Near the bus drop-off area in front of willow lane elementary school in Macungie, Pa., is an unexpected sight: a raised-bed garden that produces an abundance of fruits and vegetables. Though it honors the building’s presence on former farmland, the garden has the greater goal of enhancing student learning as an outdoor classroom.
“I’m a believer in providing hands-on, project-based learning opportunities for children,” says Dr. Anthony Moyer ’11, the principal at Willow Lane and a Doctor of Education (EdD) alumnus. Inspired by the Edible Schoolyard Project that restaurateur Alice Waters started to involve students in growing and sharing healthy foods, Moyer’s school launched its own project two years ago.
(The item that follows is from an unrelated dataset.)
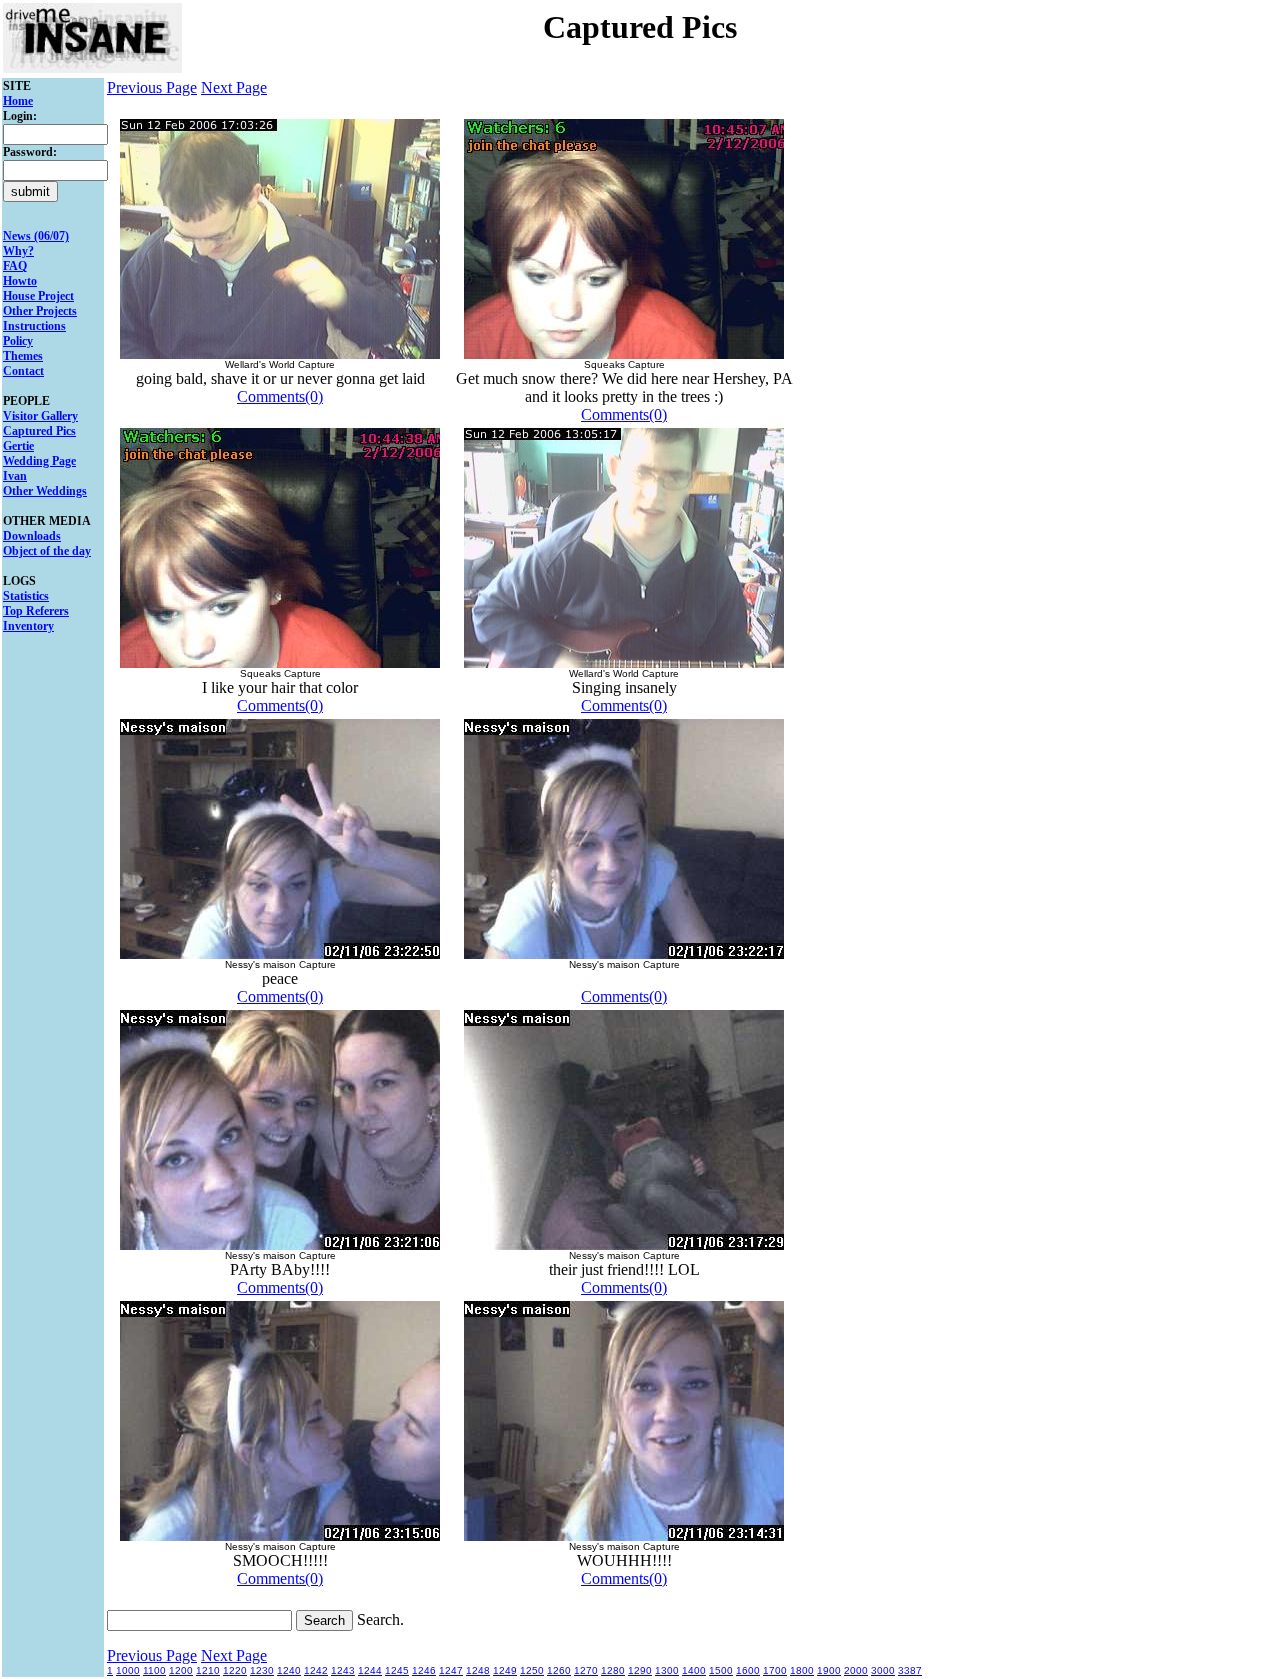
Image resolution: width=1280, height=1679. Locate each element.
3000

Parents, teachers, and students were enlisted to raise funds and put the raised garden beds in place.
Students have planted seeds, tested soil, charted and monitored the growth of fruits and vegetables, and created journals and videos about the garden. They’ve also learned about sustainable gardening and healthy eating. Activities in the outdoor classroom support the school’s science, technology, engineering, arts, and mathematics (STEAM) initiative and meet the goals of the East Penn School District curriculum.
“We’ve used the foods we harvested in the cafeteria salad bar,” Moyer explains. “Students have learned about proper nutrition, and why it’s important to eat healthy foods. Children are getting excited about eating lettuce and broccoli, and they now want to grow their own food at home.” In the future, the school may sell its harvest at local farmers markets and donate the proceeds to charity or distribute the produce directly to needy residents.
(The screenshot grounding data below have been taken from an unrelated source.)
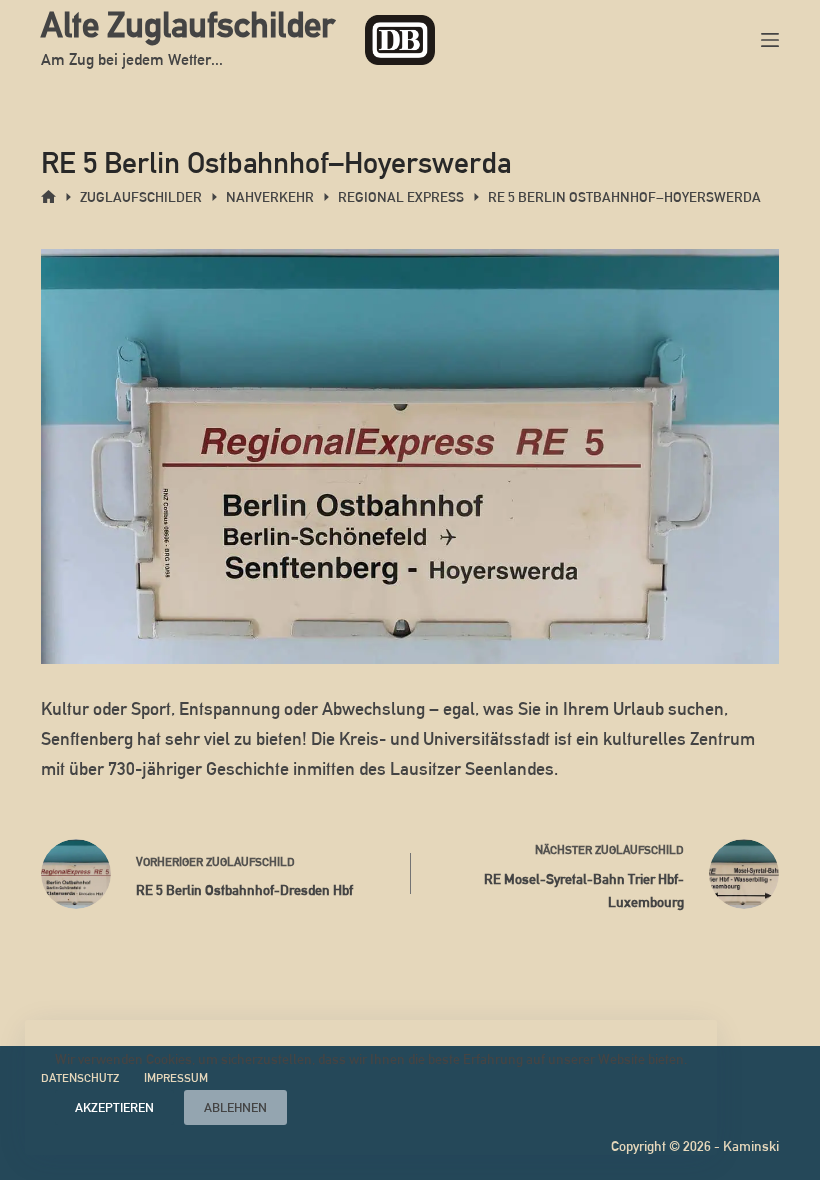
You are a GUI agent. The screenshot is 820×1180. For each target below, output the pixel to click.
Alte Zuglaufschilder (188, 24)
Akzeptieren (114, 1107)
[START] (48, 197)
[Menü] (770, 40)
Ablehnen (235, 1107)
Enlist school leaders. Don’t overlook this important first step, Moyer cautions. “You need interested teachers and parents, but if you have leadership involved, the rest will fall into place.”
Clearly communicate your goals. “You will need a core group with a passion for the project,” he says. “In any school, you’ll find parents who want their children to come home excited about what they learned.”
Don’t hesitate to start. Moyer’s school held two fundraising dinners and sold raffle tickets to pay for the 10 raised garden beds—but you could move forward even sooner. “It doesn’t cost a lot of money,” he explains. “All you really need is a shovel. You can enrich your soil with composted scraps from your cafeteria and collect seeds from your home garden. We constructed raised beds on a Saturday in March thanks to the support of a collaborative team of students, parents, and staff.”
Be creative with the curriculum. “When students go outside, their senses are stimulated,” Moyer explains. “It’s experimental, experiential, and engaging.”